- **THE PROBLEM**
Return the count of lines in the records that include the string "computer", and nothing besides it.

- **TASK DATA**

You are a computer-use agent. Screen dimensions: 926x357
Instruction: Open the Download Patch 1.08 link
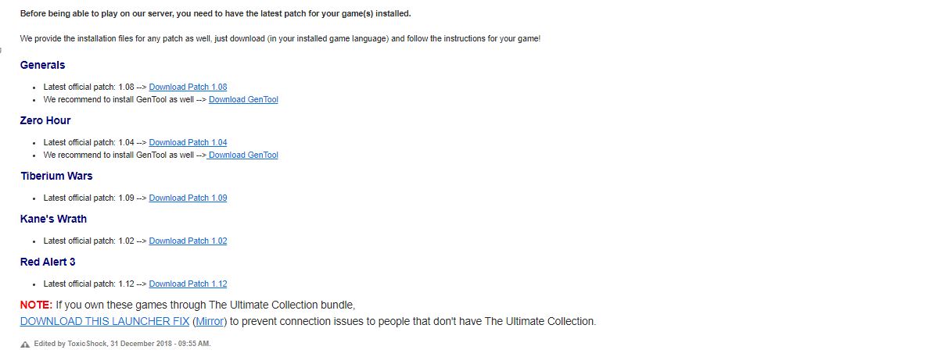pos(188,87)
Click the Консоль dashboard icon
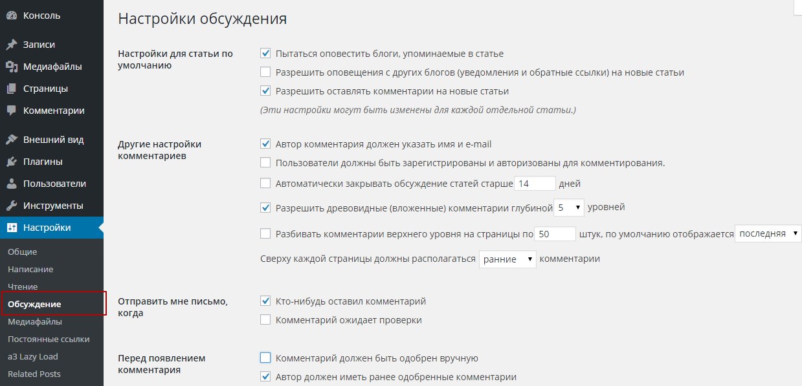This screenshot has width=802, height=386. click(11, 16)
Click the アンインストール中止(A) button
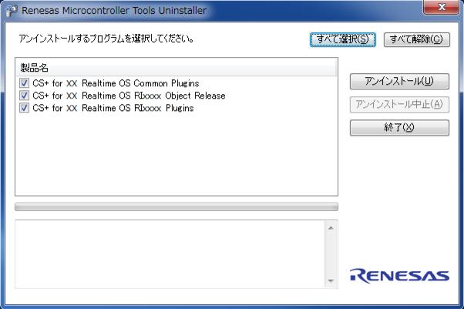The height and width of the screenshot is (309, 464). coord(398,104)
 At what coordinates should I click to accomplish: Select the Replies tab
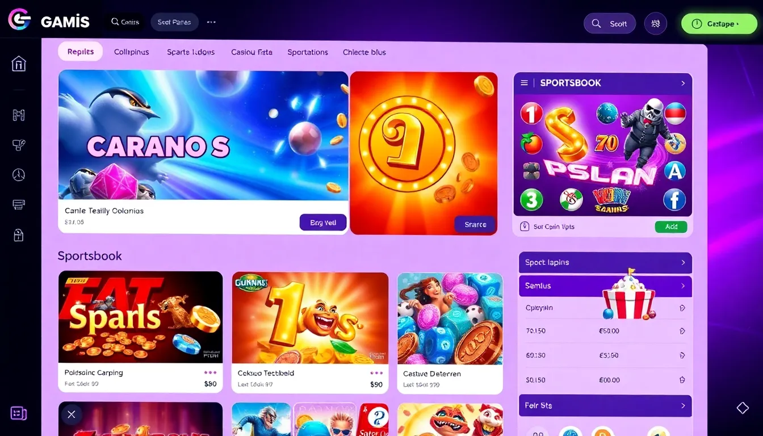point(81,52)
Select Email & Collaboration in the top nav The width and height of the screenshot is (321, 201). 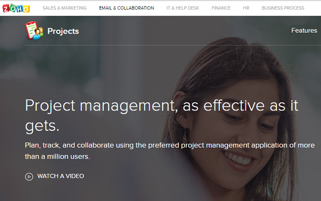click(x=126, y=8)
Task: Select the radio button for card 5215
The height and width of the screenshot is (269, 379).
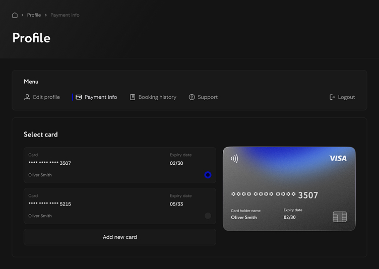Action: [208, 216]
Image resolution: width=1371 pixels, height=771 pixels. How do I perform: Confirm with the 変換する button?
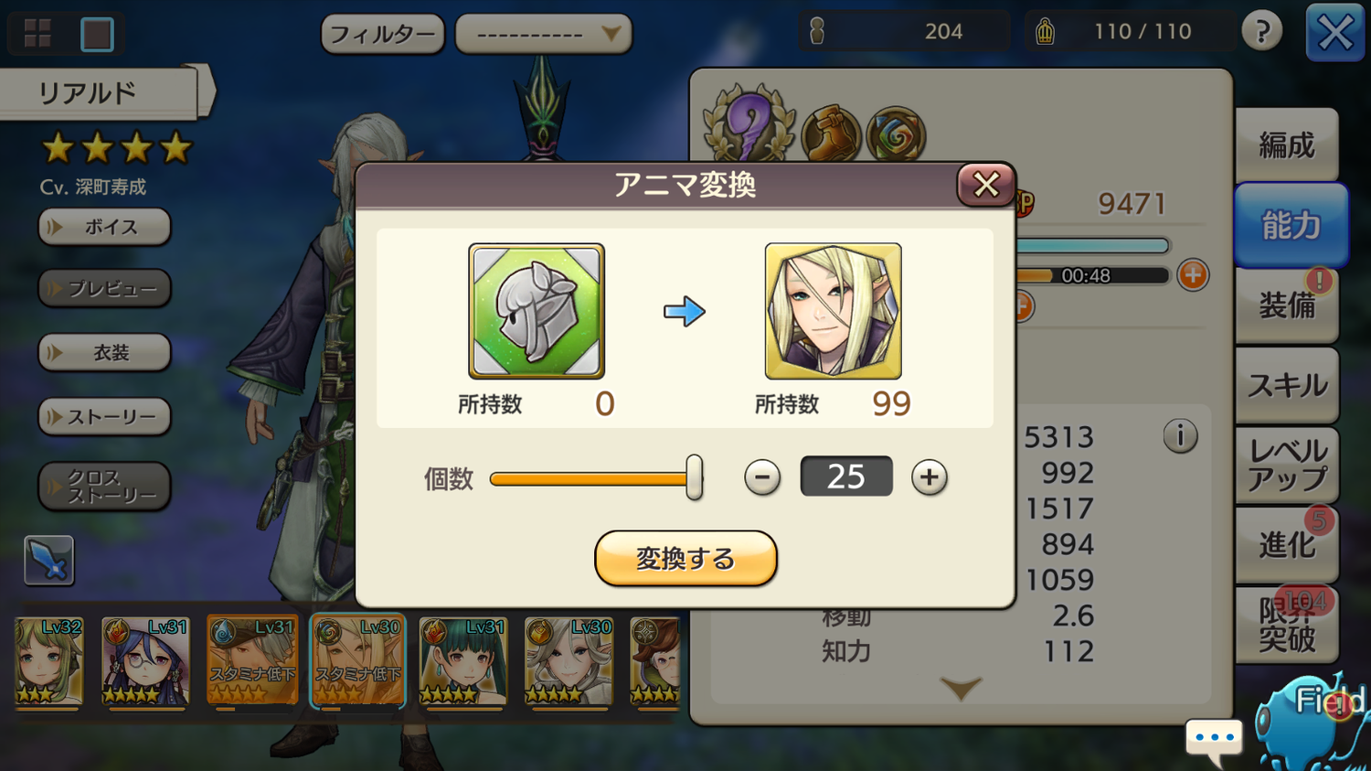[x=686, y=558]
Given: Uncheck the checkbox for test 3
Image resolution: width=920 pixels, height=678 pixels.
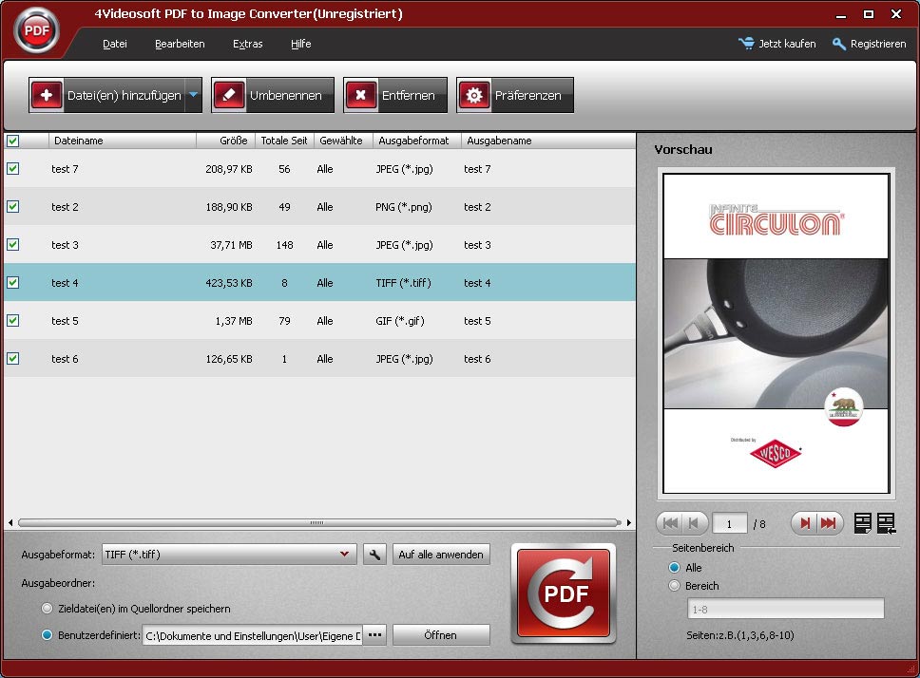Looking at the screenshot, I should (x=13, y=245).
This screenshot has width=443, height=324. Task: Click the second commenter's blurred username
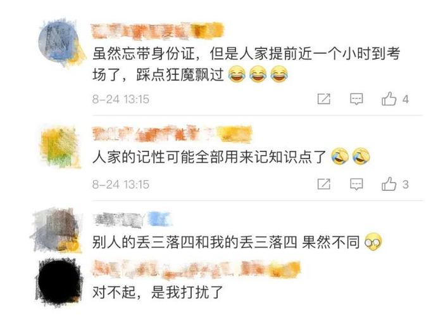coord(172,134)
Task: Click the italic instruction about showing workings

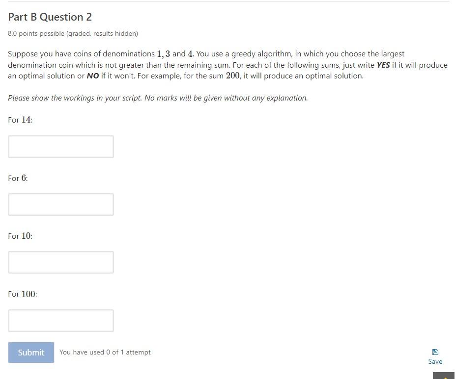Action: pyautogui.click(x=157, y=98)
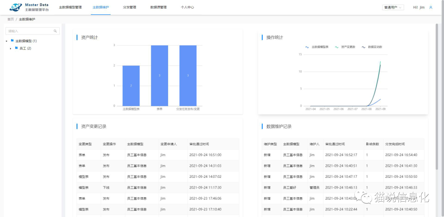Expand the 员工 (2) tree node arrow
Image resolution: width=444 pixels, height=217 pixels.
coord(11,49)
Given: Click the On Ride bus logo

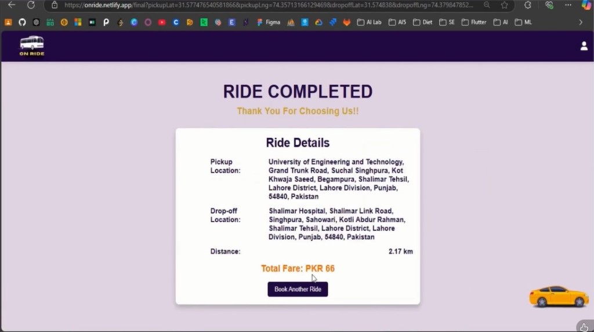Looking at the screenshot, I should click(32, 46).
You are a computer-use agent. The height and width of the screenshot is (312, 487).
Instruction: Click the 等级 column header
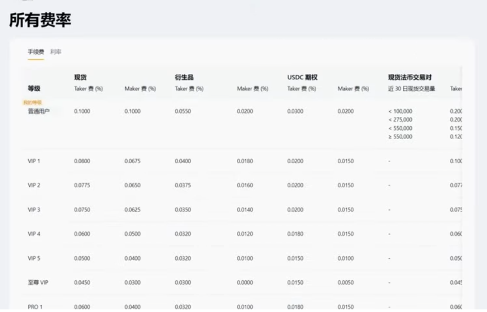34,89
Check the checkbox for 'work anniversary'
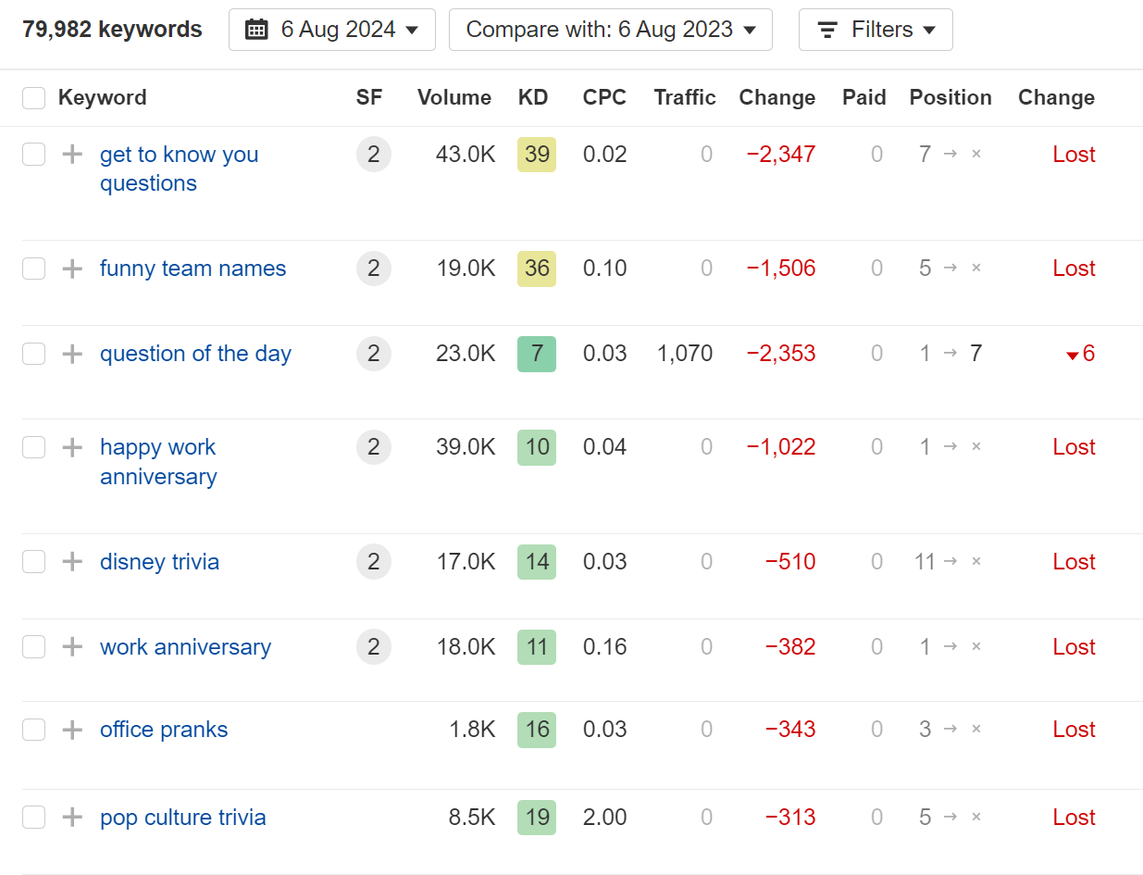This screenshot has height=875, width=1143. click(x=33, y=647)
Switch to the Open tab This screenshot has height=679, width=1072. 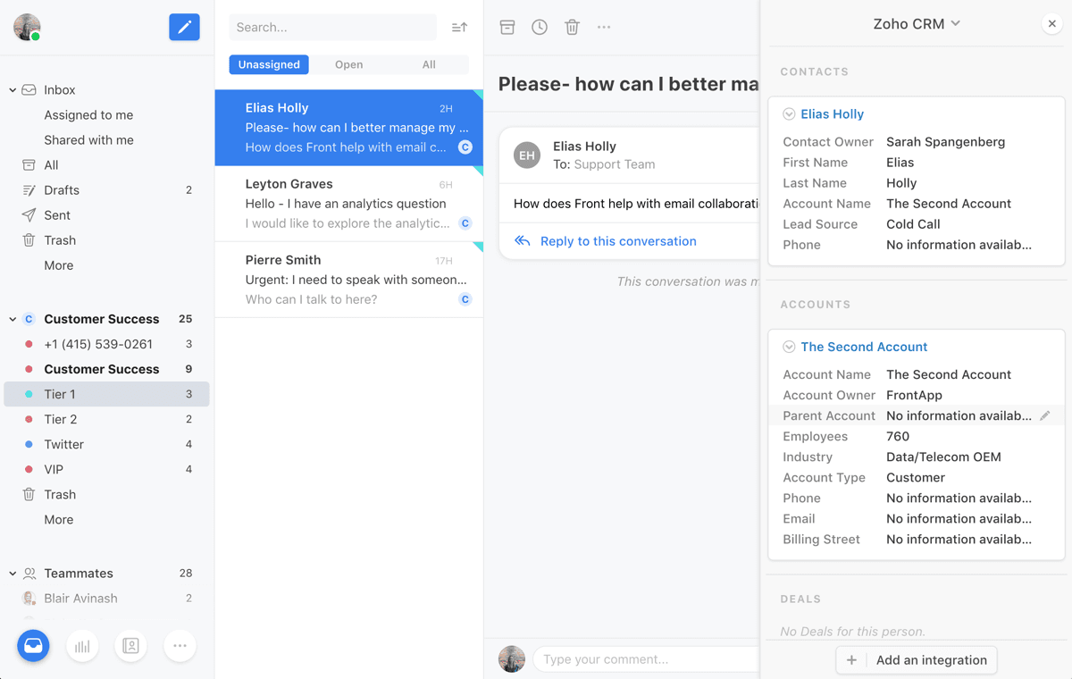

- **TASK RESULT**
2